How Sonos Stumbled: 2024’s Biggest UX Disaster
Imagine spending thousands on premium home audio equipment only to find the app controlling it rendered your speakers useless overnight. This was the reality for Sonos customers in 2024, when a highly anticipated app redesign led to one of the most disastrous UX rollouts in recent memory.
Cuz I’m free… free fallin’
I’m a huge music fan. Music is almost always playing—whether I’m driving, hiking with headphones, or listening at home. About 10 years ago, I started buying Sonos products to upgrade my home audio experience. Their speakers quickly became my go-to for music and home theater, thanks to their impressive build and sound quality. Over the years, I accumulated several speakers, setting them up throughout my home and even gifting them to others.
Like most IoT devices, Sonos speakers rely on a proprietary app for setup and control. I’ve never been fond of the Sonos app—it was consistently buggy, laggy, and full of annoying usability issues—but once you learned its quirks, it met users’ basic needs: playing & controlling music, pairing speakers, connecting music services, managing playlists, etc.
From Rollout to Fallout
On May 7, 2024, Sonos released a highly anticipated overhaul of its mobile app. The redesign aimed to address years of technical debt and modernize the user experience. Instead, it removed essential features, introduced a confusing interface, and left many customers with non-functional speaker systems. The backlash was swift: over 30,000 customer complaints lit up forums, app reviews, and social media.
You know I'm bad, I'm bad (bad, bad)
Unfortunately, according to Sonos employees, reverting to the previous version wasn’t an option. As Sonos CEO Patrick Spence explained, “This wasn’t just a redesign of the app—it was a redesign of the entire system, including our cloud infrastructure.”

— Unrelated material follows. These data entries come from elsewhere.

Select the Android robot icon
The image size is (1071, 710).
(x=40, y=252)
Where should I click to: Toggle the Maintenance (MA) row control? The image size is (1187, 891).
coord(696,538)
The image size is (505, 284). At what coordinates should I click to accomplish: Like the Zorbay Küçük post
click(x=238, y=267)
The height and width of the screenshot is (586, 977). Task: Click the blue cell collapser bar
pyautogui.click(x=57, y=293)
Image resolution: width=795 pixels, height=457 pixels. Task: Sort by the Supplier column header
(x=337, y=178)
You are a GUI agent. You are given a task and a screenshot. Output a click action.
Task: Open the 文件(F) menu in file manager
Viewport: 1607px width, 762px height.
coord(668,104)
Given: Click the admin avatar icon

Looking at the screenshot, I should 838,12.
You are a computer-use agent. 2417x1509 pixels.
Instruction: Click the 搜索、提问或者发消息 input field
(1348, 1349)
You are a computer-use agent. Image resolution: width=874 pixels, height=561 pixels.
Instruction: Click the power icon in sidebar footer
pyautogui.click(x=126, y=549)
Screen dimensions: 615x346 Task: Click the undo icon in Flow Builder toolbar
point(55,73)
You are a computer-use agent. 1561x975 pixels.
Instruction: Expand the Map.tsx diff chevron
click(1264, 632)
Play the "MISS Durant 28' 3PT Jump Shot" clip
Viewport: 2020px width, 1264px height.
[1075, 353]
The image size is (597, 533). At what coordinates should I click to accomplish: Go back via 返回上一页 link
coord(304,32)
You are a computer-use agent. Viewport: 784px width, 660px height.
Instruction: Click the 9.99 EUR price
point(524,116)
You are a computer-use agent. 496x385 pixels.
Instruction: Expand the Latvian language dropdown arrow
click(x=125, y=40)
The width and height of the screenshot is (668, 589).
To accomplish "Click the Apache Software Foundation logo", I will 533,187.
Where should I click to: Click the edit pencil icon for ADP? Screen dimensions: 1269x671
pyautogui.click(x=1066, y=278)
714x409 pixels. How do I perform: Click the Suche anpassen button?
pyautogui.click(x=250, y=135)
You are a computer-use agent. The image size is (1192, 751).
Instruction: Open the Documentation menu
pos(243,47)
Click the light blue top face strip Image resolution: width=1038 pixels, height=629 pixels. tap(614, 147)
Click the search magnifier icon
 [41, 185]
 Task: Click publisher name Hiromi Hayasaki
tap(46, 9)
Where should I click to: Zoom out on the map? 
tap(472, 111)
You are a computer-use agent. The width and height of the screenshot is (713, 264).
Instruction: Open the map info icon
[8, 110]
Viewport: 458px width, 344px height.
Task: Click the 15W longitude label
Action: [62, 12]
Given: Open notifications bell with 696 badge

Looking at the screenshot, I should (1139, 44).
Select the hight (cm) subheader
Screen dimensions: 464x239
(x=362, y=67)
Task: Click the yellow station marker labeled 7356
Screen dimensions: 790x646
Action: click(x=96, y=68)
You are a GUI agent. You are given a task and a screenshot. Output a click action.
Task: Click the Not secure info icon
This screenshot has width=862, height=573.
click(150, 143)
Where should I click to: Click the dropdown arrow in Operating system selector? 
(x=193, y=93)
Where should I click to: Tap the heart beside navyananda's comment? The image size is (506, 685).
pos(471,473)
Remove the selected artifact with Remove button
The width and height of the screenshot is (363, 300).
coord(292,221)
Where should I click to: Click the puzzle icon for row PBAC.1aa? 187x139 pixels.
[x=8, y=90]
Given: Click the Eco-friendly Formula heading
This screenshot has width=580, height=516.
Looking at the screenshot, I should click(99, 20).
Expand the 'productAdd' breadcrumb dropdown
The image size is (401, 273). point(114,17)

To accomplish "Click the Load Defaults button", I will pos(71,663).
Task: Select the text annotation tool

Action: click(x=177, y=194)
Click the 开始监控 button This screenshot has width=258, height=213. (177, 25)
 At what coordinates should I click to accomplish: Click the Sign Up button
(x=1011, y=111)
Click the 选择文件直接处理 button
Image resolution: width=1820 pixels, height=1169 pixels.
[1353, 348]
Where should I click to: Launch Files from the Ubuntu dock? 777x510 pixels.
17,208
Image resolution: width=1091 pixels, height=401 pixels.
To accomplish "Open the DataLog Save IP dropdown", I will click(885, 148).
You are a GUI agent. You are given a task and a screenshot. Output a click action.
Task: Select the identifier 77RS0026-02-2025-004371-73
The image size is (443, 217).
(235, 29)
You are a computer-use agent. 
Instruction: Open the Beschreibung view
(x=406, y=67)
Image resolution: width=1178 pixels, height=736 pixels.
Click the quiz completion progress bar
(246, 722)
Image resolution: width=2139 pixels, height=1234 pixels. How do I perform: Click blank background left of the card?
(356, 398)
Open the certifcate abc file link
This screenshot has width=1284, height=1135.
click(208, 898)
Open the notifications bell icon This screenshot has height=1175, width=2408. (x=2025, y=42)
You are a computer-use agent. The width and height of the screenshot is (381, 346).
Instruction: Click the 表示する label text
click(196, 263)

By July, Spence issued a public apology, pledging $20–$30 million to address the issues:
"We know that too many of you have experienced significant problems with our new app… I want to personally apologize for disappointing you. Fixing the app has been, and continues to be, our number one priority."
The UX of it All
Sonos has since lost tens of millions of dollars—not including incalculable damage to its brand reputation. While demand for its hardware products remains steady, its Q4 fiscal results revealed an 8% year-over-year revenue drop.
This failure was preventable. Sonos focused so heavily on deadlines, technical debt, and hardware rollouts that it ignored the “third leg of the stool”: Design. A rigorous research phase—engaging with customers, testing assumptions, reviewing app analytics, and validating user needs through prototypes—could have identified these critical gaps early.
Testing with prototypes could have highlighted issues like missing features and confusing navigation before any code was even written. An incremental rollout with beta users could have flagged bugs and functionality concerns before they reached the general population.
From a risk and financial standpoint, skipping design makes zero sense. The annual cost of a competent software design team to support an enterprise mobile app is less than 1% of the financial losses Sonos has incurred in just over six months.
Lessons for Product Teams
The Sonos app debacle is a masterclass in what not to do. Stakeholders, skipping design and research, pushed deadlines and assumed they knew what users wanted which proved to be a costly mistake. For product teams, the takeaway is clear: UX is a strategic investment, not a luxury. Companies that fail to prioritize design risk not just their products, but their brand, trust, and financial stability.